C’è un tema che ritorna sempre in Javier Marías, quello del segreto. I suoi romanzi ruotano attorno al non detto, a una verità nascosta, a ciò che è meglio non sapere o non rivelare (se non tardivamente, come per esempio in Un cuore così bianco).
Il tema del non detto richiama quello della menzogna, dell’inganno, perché se alcune verità devono rimanere nascoste, altre non-verità, o mezze verità, prendono il loro posto. Ciò vale sia per le cose della vita familiare – l’amore, le infedeltà – sia per la vita pubblica e la politica, compresi gli orrori della guerra civile spagnola e della dittatura franchista, al centro del penultimo suo Così ha inizio il male, o della trilogia Il tuo volto domani.
Tutto ciò ritorna ancora una volta in questo Berta Isla, pubblicato in Italia da Einaudi, ennesimo capolavoro di uno scrittore più volte in odore di Nobel, scritto in parte in prima e in parte in terza persona. Dove si parla espressamente di servizi segreti e di spionaggio, a cavallo fra la Spagna e il Regno Unito, nel periodo compreso fra gli anni ’70 e ’90 (con un rimando anche a due conflitti ormai “dimenticati”, quello delle Falkland/Malvinas e quello fra unionisti e separatisti nell’Irlanda del Nord).

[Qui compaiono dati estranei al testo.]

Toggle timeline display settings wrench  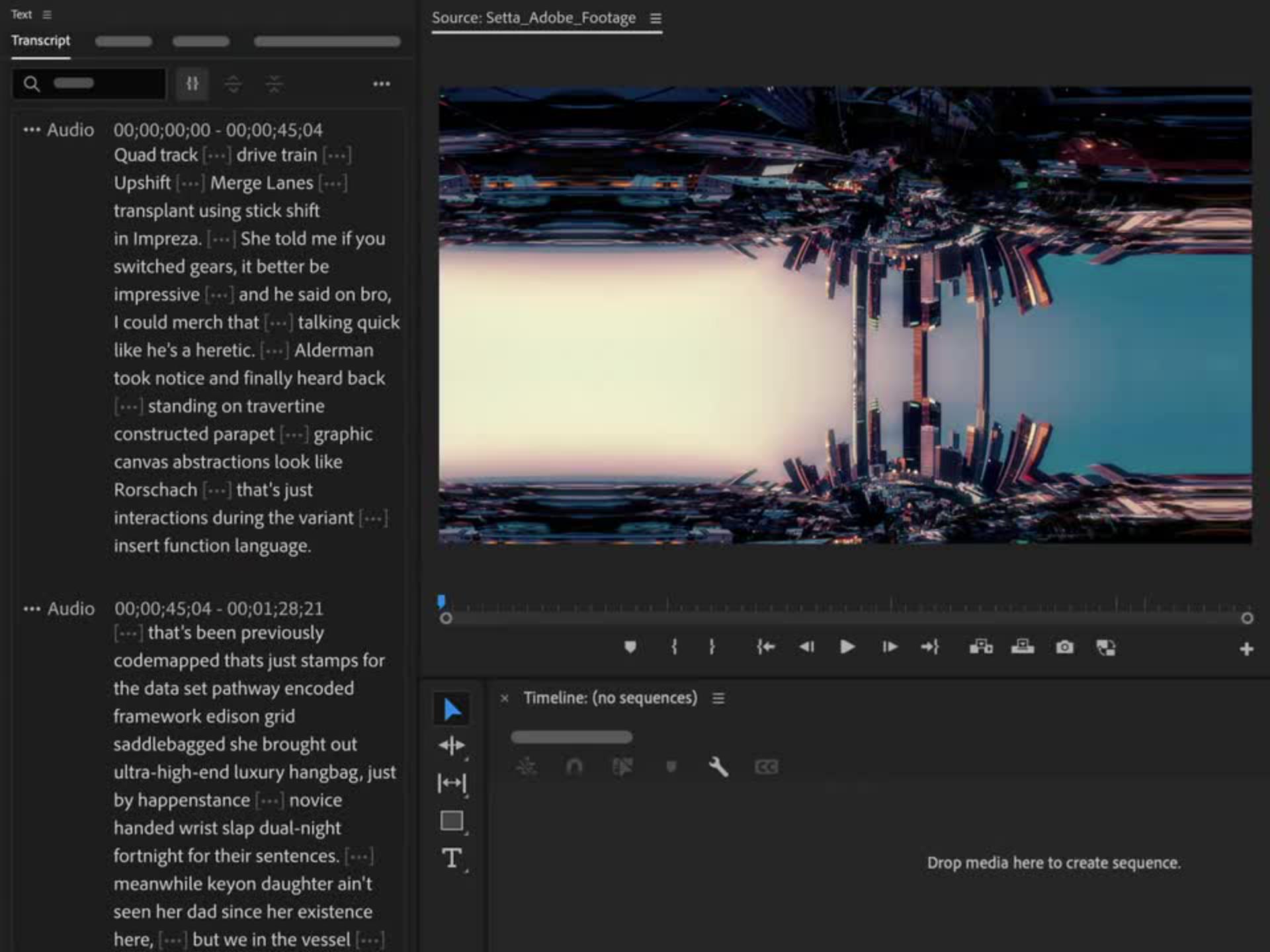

Ma, com’è costume dell’autore spagnolo, lo si fa in maniera obliqua, “tangente”, perché, al pari dei personaggi dei romanzi, neanche i lettori possono sapere tutto, anzi, spesso ad essi vengono sottratte informazioni preziose. In questo modo la lettura diventa un processo di scoperta, di progressivo disvelamento, un po’ alla maniera del romanzo giallo, pur essendo i libri di Marías lontani da quel genere.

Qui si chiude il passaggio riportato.